Kritiek vanuit de praktijk
Vanuit de praktijk is er veel kritiek geuit op de overkill die besloten zit in het wetsvoorstel. Hierover is afgelopen jaar al voldoende geschreven. Ook door sympathisanten van de regeling wordt erkend dat het wetsvoorstel tot dubbele heffing kan leiden. Mijn inziens geldt echter principieel de vraag of de wetgever mag bepalen dat aan iedereen op zakelijke voorwaarden geld mag worden geleend, behalve aan de dga zelf of zijn familie. Mijn antwoord is nee.
Een voorbeeld
Een ondernemer met een goede prognose van zijn eenmanszaak heeft voor de aankoop van een bedrijfspand meer dan € 500.000 financiering nodig. De bank is bereid om de lening te verstrekken. Een ouder van de ondernemer heeft geld in zijn bv waar geen rente op wordt vergoed. De bv van deze dga kan (rente) inkomsten goed gebruiken en besluit om de lening onder dezelfde voorwaarden als de bank te verstrekken. Bestaat deze lening nog op 1 januari 2022? Helaas, dan wordt het afrekenen in box 2. Is er geen geld liquide beschikbaar voor deze belastingheffing? Dat is dan het probleem van de dga, niet van de wetgever.
De regeling dekt de lading niet
Het wetsvoorstel is als zogenoemde ‘rekening-courantmaatregel’ aangekondigd, maar gaat in de praktijk met name met zekerheden gedekte leningen treffen van dga’s aan hun bv’s. Hier ben ik het principieel mee oneens. Het is niet aan de overheid om op de stoel van een directeur van een vennootschap te gaan zitten. Ik kan mij vinden in een wetsvoorstel waarbij wordt geregeld dat een dga geen geld kan lenen van zijn bv zonder voldoende zekerheden. Echter, een lening die op volstrekt zakelijke voorwaarden aan een derde verstrekt mag worden, moet ook aan de dga zelf of zijn familie verstrekt kunnen worden. Daarnaast is het volstrekt ongepast om niet te voorzien in overgangsrecht op grond waarvan bestaande situaties worden geëerbiedigd. Dga’s worden gedwongen om actie te ondernemen, of hen dit nu gelegen komt en haalbaar is of niet. Het zoveelste voorbeeld dat sprake is van een onbetrouwbare overheid.

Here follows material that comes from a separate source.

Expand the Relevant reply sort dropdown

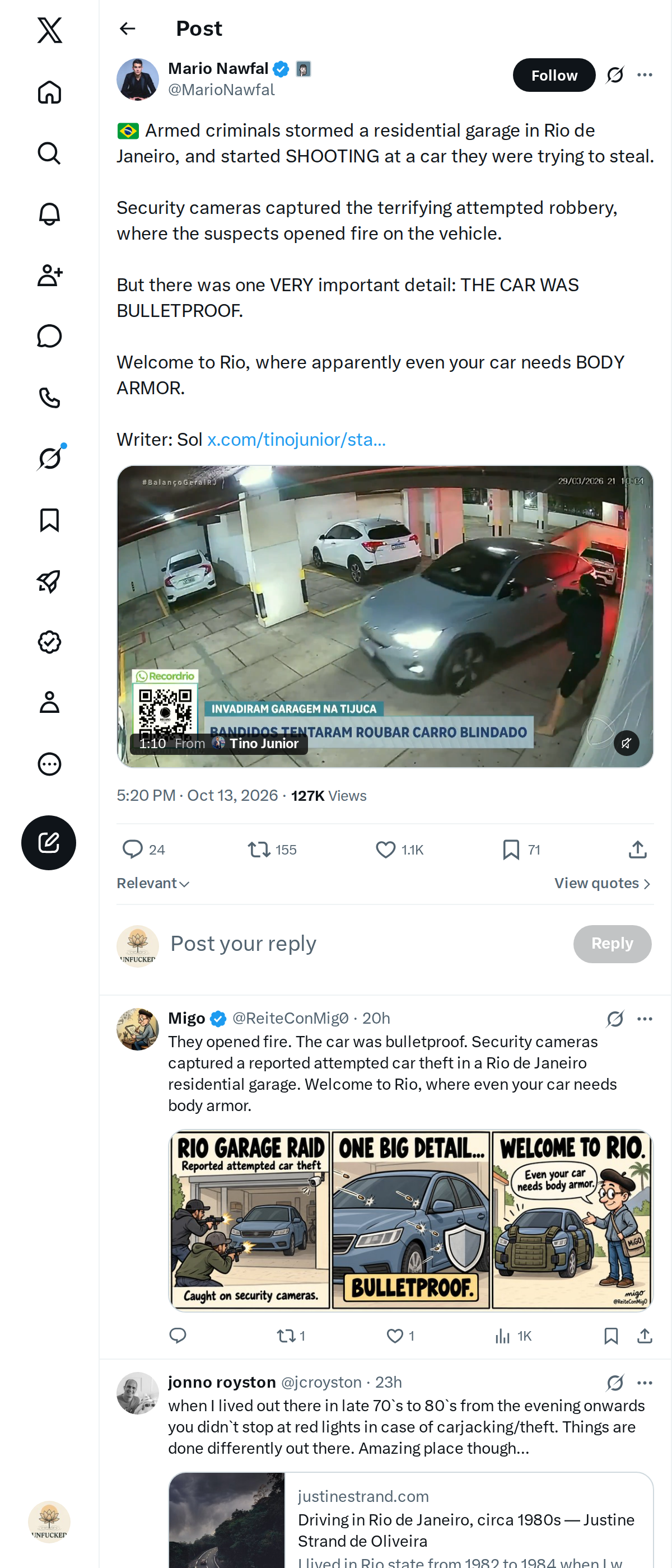pos(153,883)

Dit wordt eenvoudigweg afgedaan met het argument dat iedere dga voldoende tijd heeft om maatregelen te treffen. Dat veel leningen een langlopend karakter hebben, daar wordt geen aandacht aan besteed.

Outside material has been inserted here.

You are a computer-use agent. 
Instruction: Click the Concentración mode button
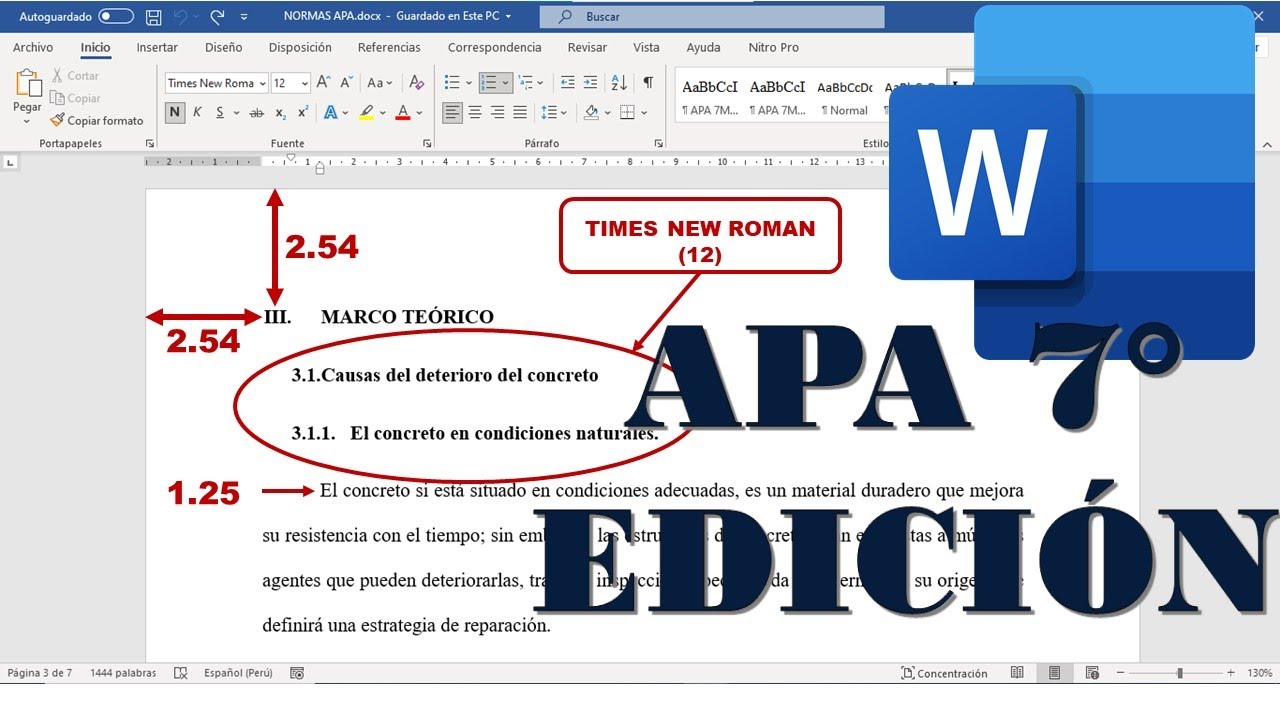(x=943, y=673)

Beter ten halve gekeerd dan ten hele gefaald
Hoewel het Ministerie van Financiën stellig voornemens lijkt te zijn om deze wetgeving – ondanks alle kritiek – ongewijzigd in te voeren doe ik een oproep om tijdig tot bezinning te komen. Pas alstublieft de wetsvoorstellen zodanig aan dat deze uitsluitend op ongedekte leningen ziet. De drempel van € 500.000 kan dan achterwege blijven of bijvoorbeeld worden verlaagd tot een doelmatigheidsmarge van € 50.000. Juist de dga’s waar het om gaat kunnen dan met wetgeving worden bestreden. De volstrekt zakelijk handelende dga’s kunnen dan buiten beschouwing blijven.